What is being asked:
The entries below are to be returned as written, with all pictures dropped.

Records:

####

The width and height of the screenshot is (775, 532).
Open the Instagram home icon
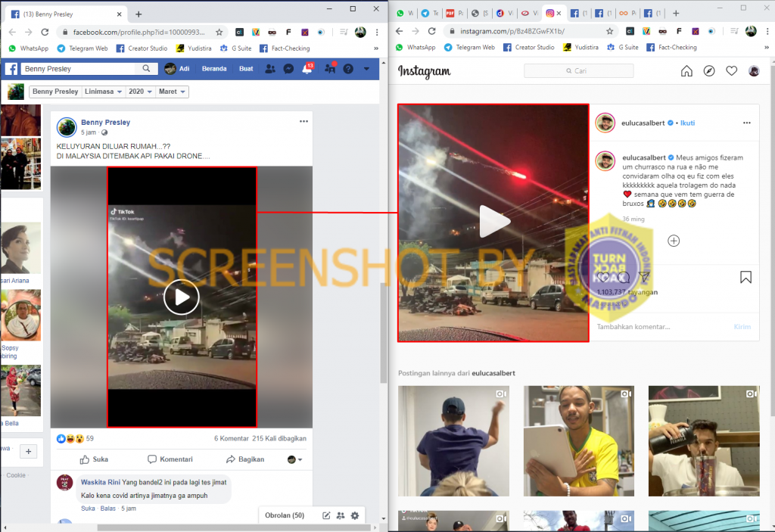(686, 71)
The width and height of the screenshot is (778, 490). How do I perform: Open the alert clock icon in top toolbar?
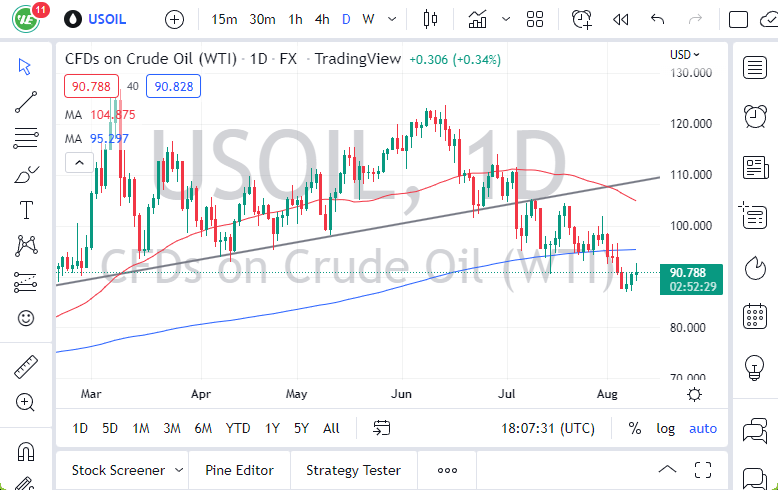coord(581,19)
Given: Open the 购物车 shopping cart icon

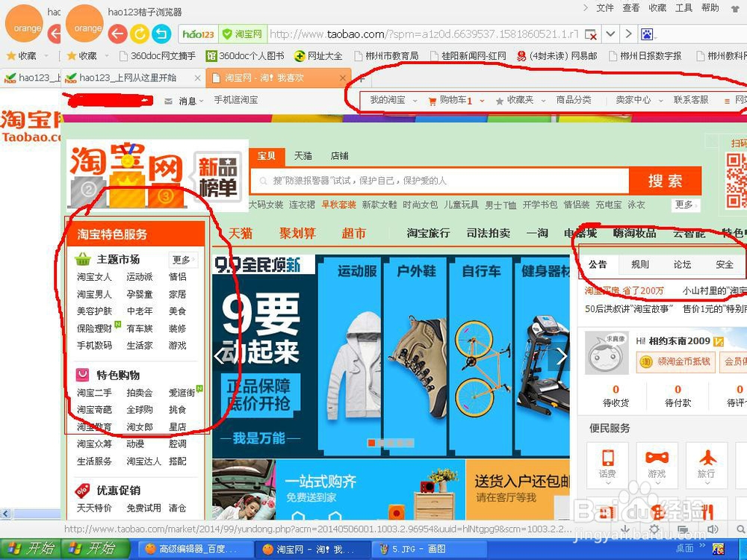Looking at the screenshot, I should 431,99.
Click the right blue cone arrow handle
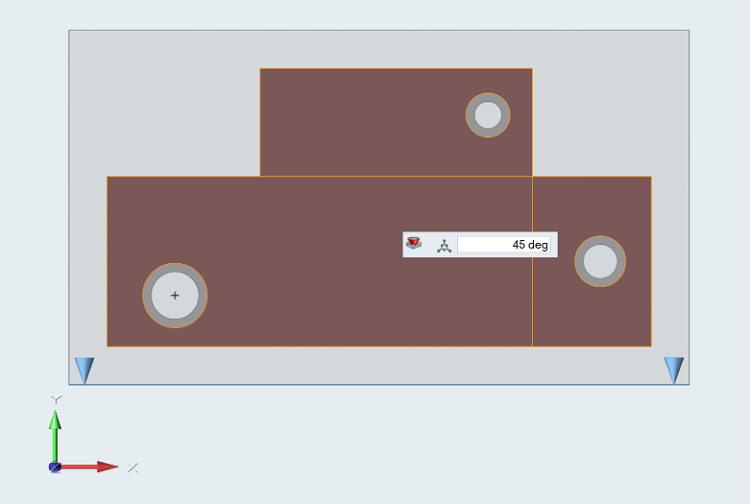The image size is (750, 504). (x=674, y=370)
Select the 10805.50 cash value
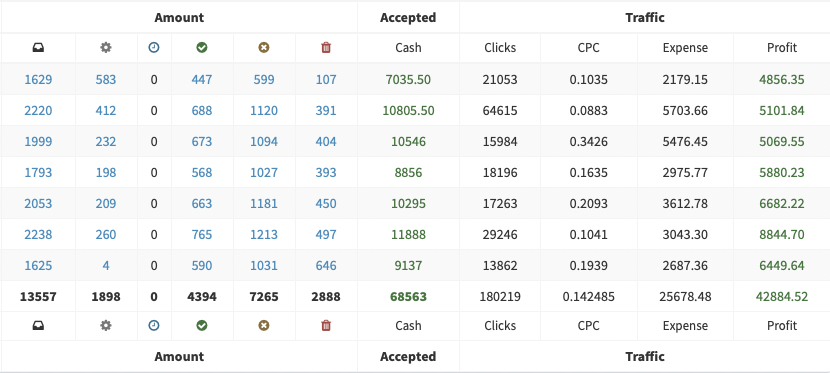The image size is (830, 373). click(408, 111)
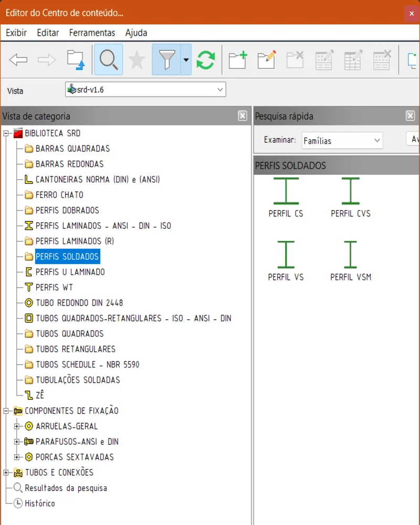The image size is (420, 525).
Task: Collapse the BIBLIOTECA SRD tree node
Action: [6, 133]
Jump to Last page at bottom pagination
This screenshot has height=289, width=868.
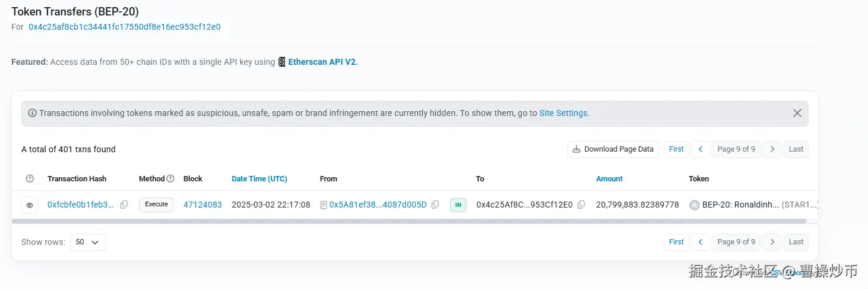(796, 242)
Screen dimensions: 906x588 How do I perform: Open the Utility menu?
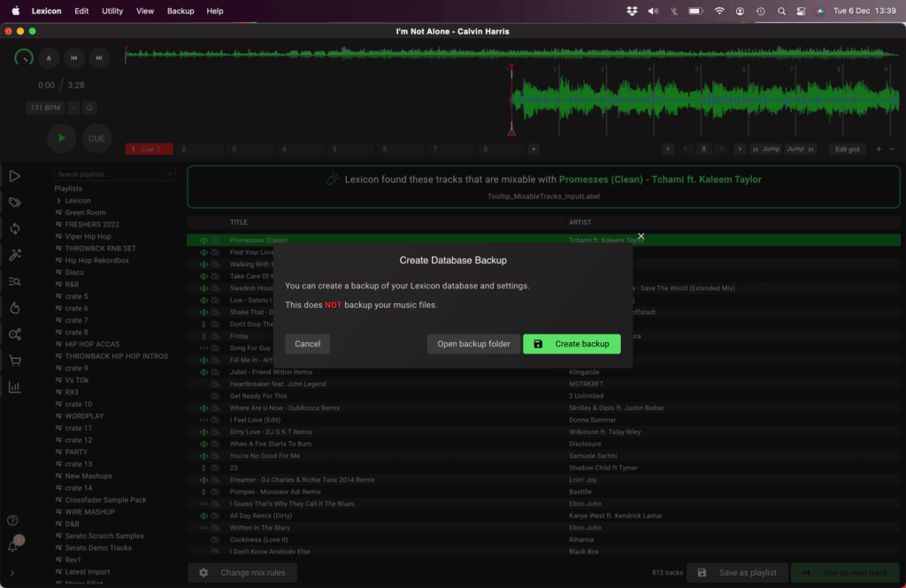(x=112, y=11)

####

Answer to this exercise:
The width and height of the screenshot is (775, 532).
Open the Instagram home icon
(686, 71)
The width and height of the screenshot is (778, 490). How do I perform: Open the alert clock icon in top toolbar?
coord(581,19)
Given: Open the 购物车 shopping cart icon

Looking at the screenshot, I should 431,99.
Click the right blue cone arrow handle
The image size is (750, 504). (x=674, y=370)
Select the 10805.50 cash value
The image size is (830, 373). click(408, 111)
The image size is (420, 525).
Task: Collapse the BIBLIOTECA SRD tree node
Action: [6, 133]
Jump to Last page at bottom pagination
This screenshot has height=289, width=868.
(796, 242)
Screen dimensions: 906x588 How do I perform: Open the Utility menu?
(x=112, y=11)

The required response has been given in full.